I rejoiced to look at the cities/countries from which these
Lutheran school leaders came: Hong Kong, Hanoi, New York, Australia, China,
Ghana, Frankenmuth, Papau New Guinea. It continues to thrill me to image kids
from each of these places having the opportunity to learn and grow and to have
faith born and sustained in every one of those places. I regretted to see
no-one from any South American or European country there.

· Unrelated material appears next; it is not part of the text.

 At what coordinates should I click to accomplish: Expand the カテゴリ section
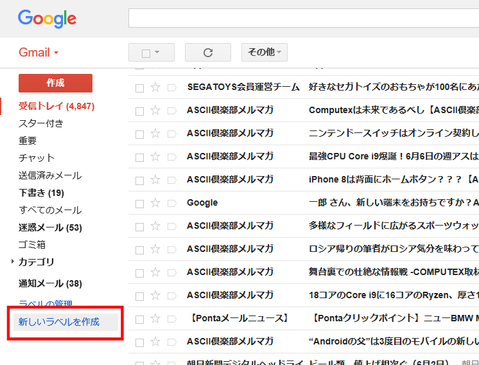click(x=12, y=262)
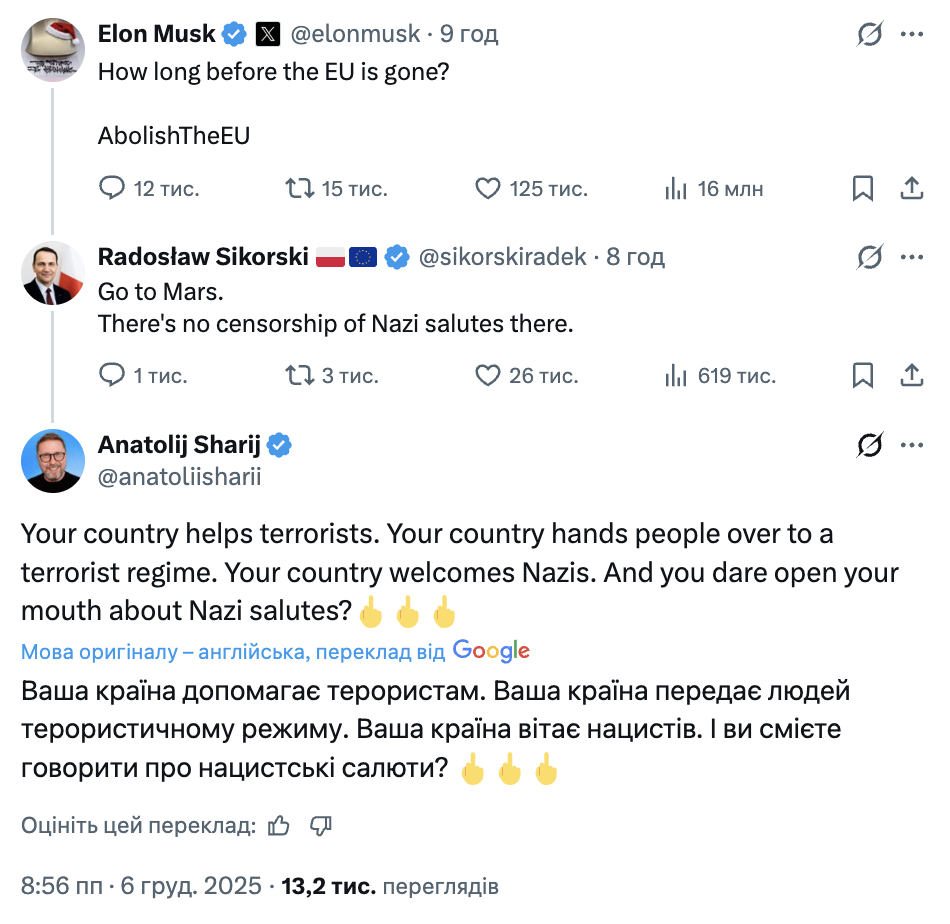The height and width of the screenshot is (924, 950).
Task: Open replies to Sikorski's post
Action: point(111,375)
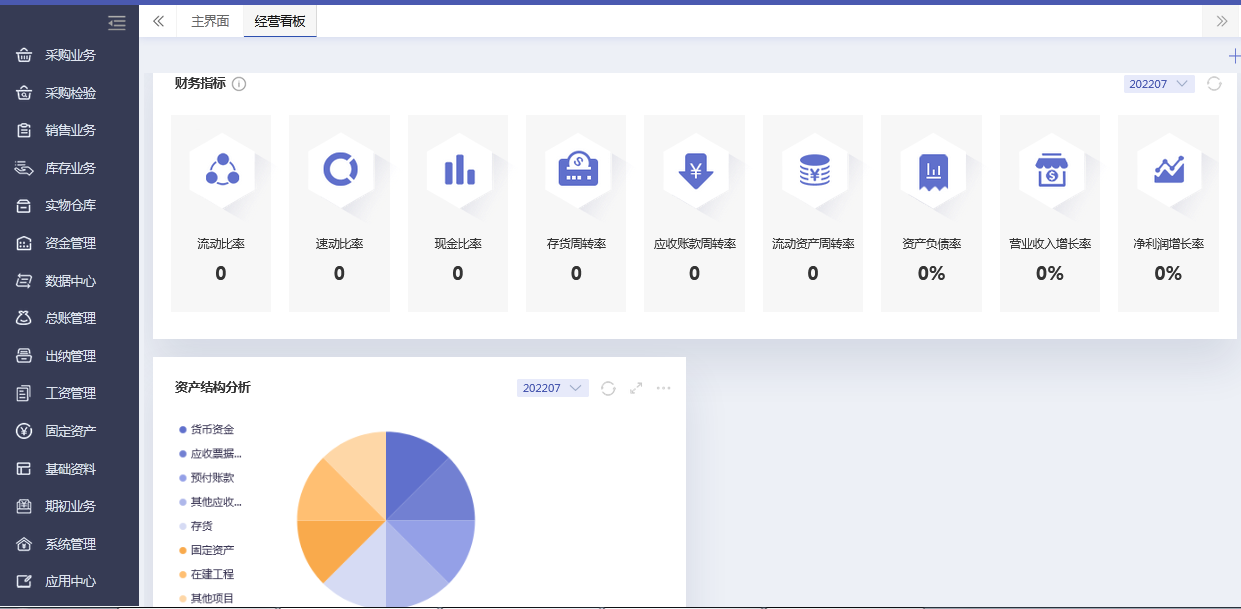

I appreciated looking at titles of the participants:
Executive Director of International Education, Science Teacher, Head of School,
Evangelist. Board Member, Treasurer, Elementary Teacher. Of course, many of
them could also have identified themselves as “parents”. It takes all kinds of
expertise to make schools places of growth. I regretted seeing no title or
position related to a denomination head or regional offices such as at a
church-wide, synod or district. It again pointed to the quickening demise of
denominational leadership in the USA.
I thought about the contrast between the small, very
financially poor Lutheran school struggling in, for example, Ghana, and the
relative wealth of international schools in places like Hong Kong and Shanghai.

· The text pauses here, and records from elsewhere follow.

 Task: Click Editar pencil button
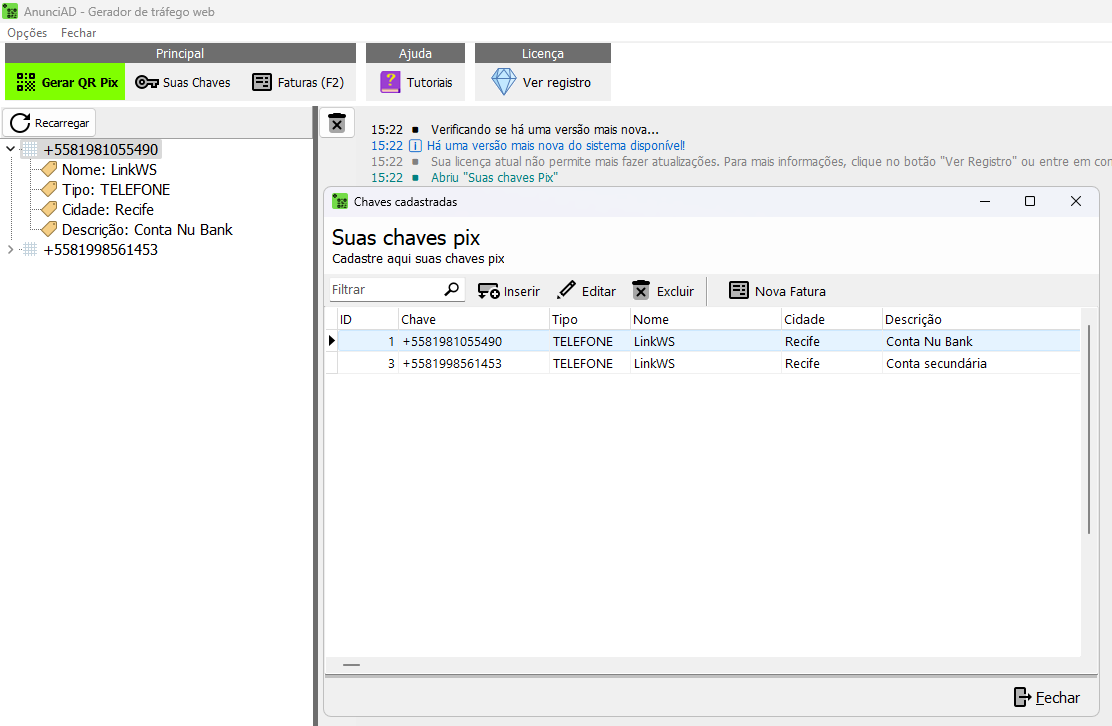pos(586,291)
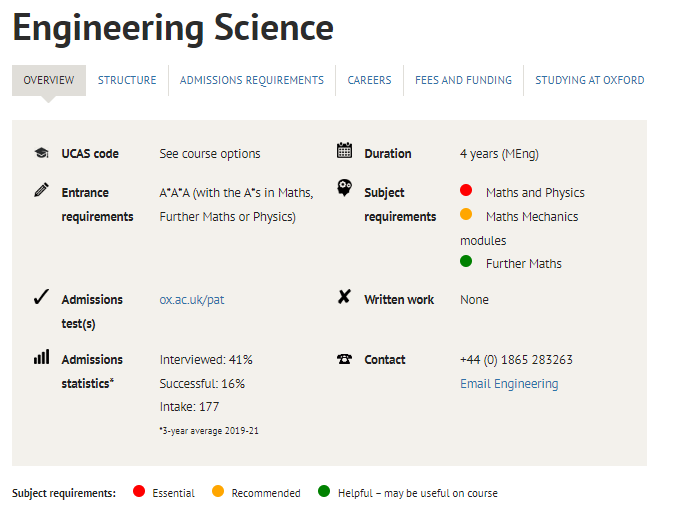Click the head Subject requirements icon
The height and width of the screenshot is (510, 684).
344,187
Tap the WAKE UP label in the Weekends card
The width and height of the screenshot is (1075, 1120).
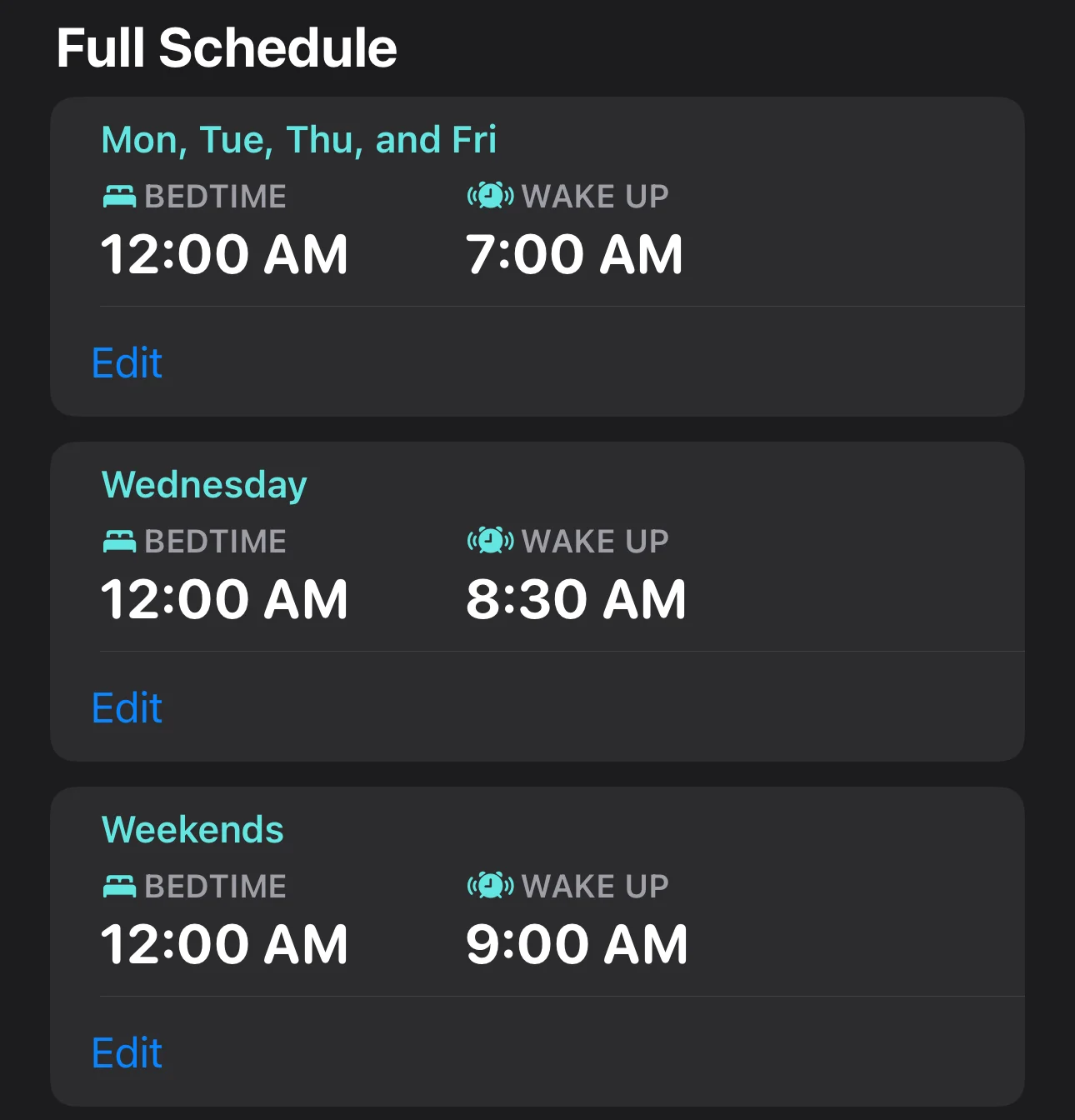(x=595, y=887)
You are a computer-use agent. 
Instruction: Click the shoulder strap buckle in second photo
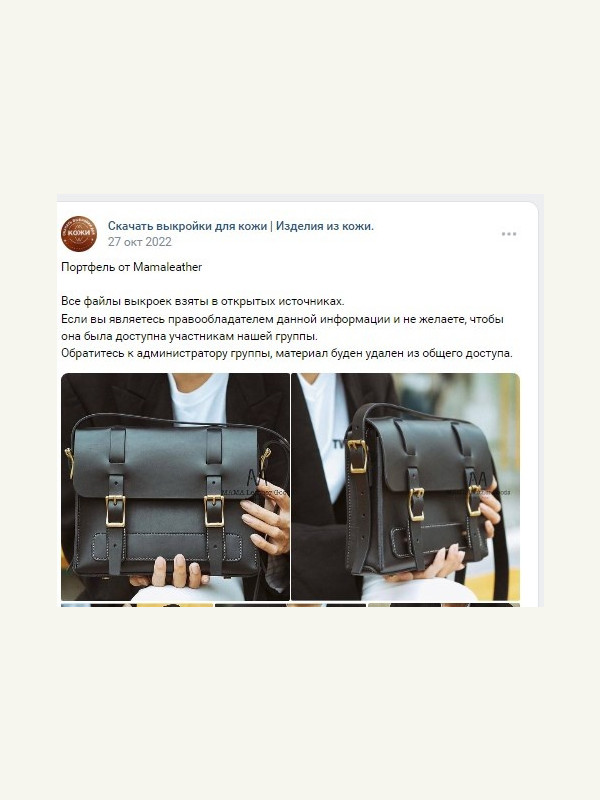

Yet as I spoke with heads of those schools of whatever country or size they all
spoke of the on-going challenge of responding to parent’s concern or lack
thereof.
It was wonderful to see the representation from Lutheran
colleges and universities and their departments of international studies. (I
reflected upon the fact that way back in 1968 I was asked to start up the first
one of such in the LCMS but decided my educational career was headed in another
direction.) I wondered what insights we would have learned had there been one
there from the largest Lutheran University in the world – in Brazil. It has
32,000 students on campus out of a total of some 140,000 in their extended
network.
I enjoyed looking at names like Gyamfi Kwadwo, Betty
Lingenfelter, Philip Ohene-Abrefa, Moyo Tawango. And Tarirai Doreen. I
regretted seeing no names of obvious Hispanic heritage. The highlight for me
was the keynote address by Martin Schmidt. His theme was “Grace and Vocation”.
He challenged all Lutheran schools to be places where students and staff
experience grace, a God who cares about and loves all creation and vocation and
the calling for each one of us to be of service and ministry in and to the
world. He gave marvelous examples of how teachers at all levels can lead their
students into this wonderful direction. I left this symposium just as more than
3000 teachers in Lutheran schools from all over were gathering for a three day
convocation. I bowed my head in respect for them and in prayer that each of
their students might indeed discover and live out Grace and Vocation.